The Runaway Court
Apart from last year's decision to go to war against Iraq, perhaps no policy stance adopted by President George W. Bush has provoked more outrage among critics abroad-especially among the Western European intelligentsia-than his administration's steadfast opposition to the establishment of the International Criminal Court (ICC) and its worldwide campaign to secure bilateral non-surrender ("Article 98") agreements protecting American citizens from the reach of a tribunal whose jurisdiction the United States does recognize. Critics have cited the U.S. government's rejection of the ICC as further proof of the sole remaining superpower's "unilateralism" and disregard for the "consensus" of the "international community," citing as their evidence the attention that American opponents of the tribunal have focused on its potential consequences for U.S. government officials and military personnel. While the concerns of American opponents of the ICC have legitimately been centered on U.S. national interests, effective statecraft requires that the cost and benefit analysis of proposed international arrangements address the interests of all parties, not just some. Such a global approach involves considerations of universal principle and justice, as well as parochial calculations of interest.
With regard to the ICC, closer scrutiny reveals that this more comprehensive approach actually strengthens the U.S. position: the strongest argument against the court is that in their headlong rush to throw it together, its designers, lacking the practical wisdom of America's founding fathers who worried about checks and balances, created a utopian body unbounded by the constraints of-and the consequent legitimacy deriving from-democratic politics. Without these elements, the ICC will likely amount to nothing more than yet another example good intentions bending under the weight of political correctness. While proponents of the ICC have been dismissive of such concerns as emblematic of "paranoia," their maladroit assurances that the court will be independent, impartial and restrained amount to little more than articles of faith not backed by neither statutory authority nor political realities. While the recently-established ICC has yet to try a case, the recent example of the far more constitutionally-circumscribed International Court of Justice (ICJ), the principal judicial organ of the United Nations, is far from reassuring for the future of the Westphalian tradition that has formed the basis of the international system of independent sovereign states.

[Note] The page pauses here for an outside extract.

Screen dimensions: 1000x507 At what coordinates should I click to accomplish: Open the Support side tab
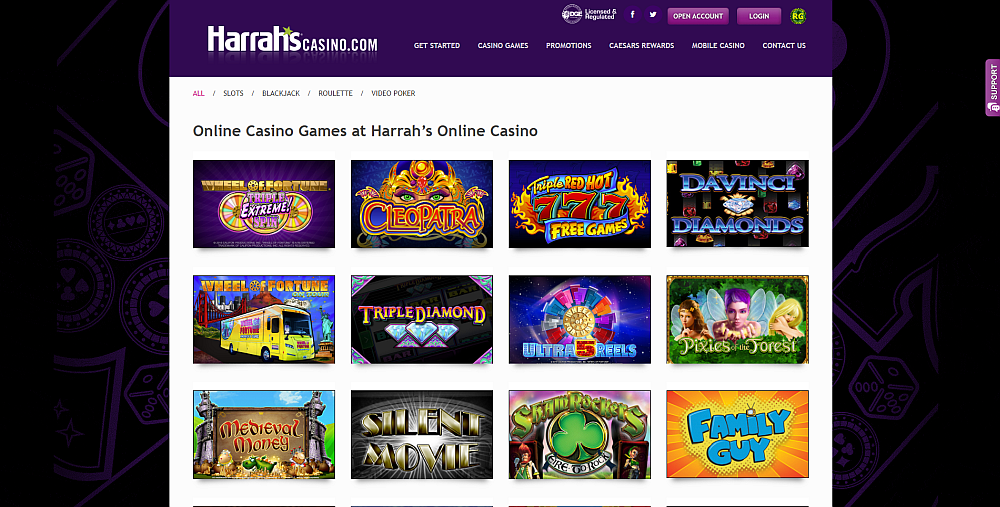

Last week, ICJ issued an "advisory opinion" that sweepingly declared that the security barrier that Israel has been constructing in the West Bank constituted a breach by the Jewish state "of its obligations under applicable international humanitarian law and human rights instruments" (International Court of Justice, Legal Consequences of the Construction of a Wall in the Occupied Palestinian Territory, paragraph 137). The Court called upon the Israeli government to tear down the wall and compensate Palestinians whose land it has crossed or whose interests have otherwise been harmed by the construction to date. Aside from the obvious fact that its "decision" will have no effect apart from inflaming passions and otherwise further muddling a Middle Eastern political situation that is already complicated enough-the Israeli government, which had challenged the ICJ's jurisdiction all along, quickly announced that it would press ahead with the planned 437-mile stretch of electronic fences, watch posts and concrete walls, which it credits with helping to dramatically curb the number of suicide bombings in the country-the Court's action, by raising serious procedural and substantive issues, vindicates the "hermeneutic of suspicion" of those opposing the creeping jurisdictional ambitions of international tribunals in general.
What would otherwise have been considered a political matter for negotiators was brought to the ICJ for adjudication thanks to a December 8, 2003 resolution of the UN General Assembly co-sponsored by twenty-six states and the Palestine Liberation Organization, only two of which (Senegal and South Africa) are considered "free" according to Freedom House's "Freedom in the World 2004" report and one of which (Somalia) has a risible claim to being a state at all. The preliminary juridical proceedings took in the written arguments submitted by no fewer than fifty states and other international entities, including both major powers (the U.S., the U.K., the Russian Federation) and micro-states (the Marshall Islands, the Federated States of Micronesia, Palau), democracies (France, Germany, Italy) and despotic regimes (North Korea, Syria, Sudan). The oral arguments were heard on February 23-25, 2004, from both the learned and, if the truth be told, the rather unschooled counsel representing some fifteen states and international organizations.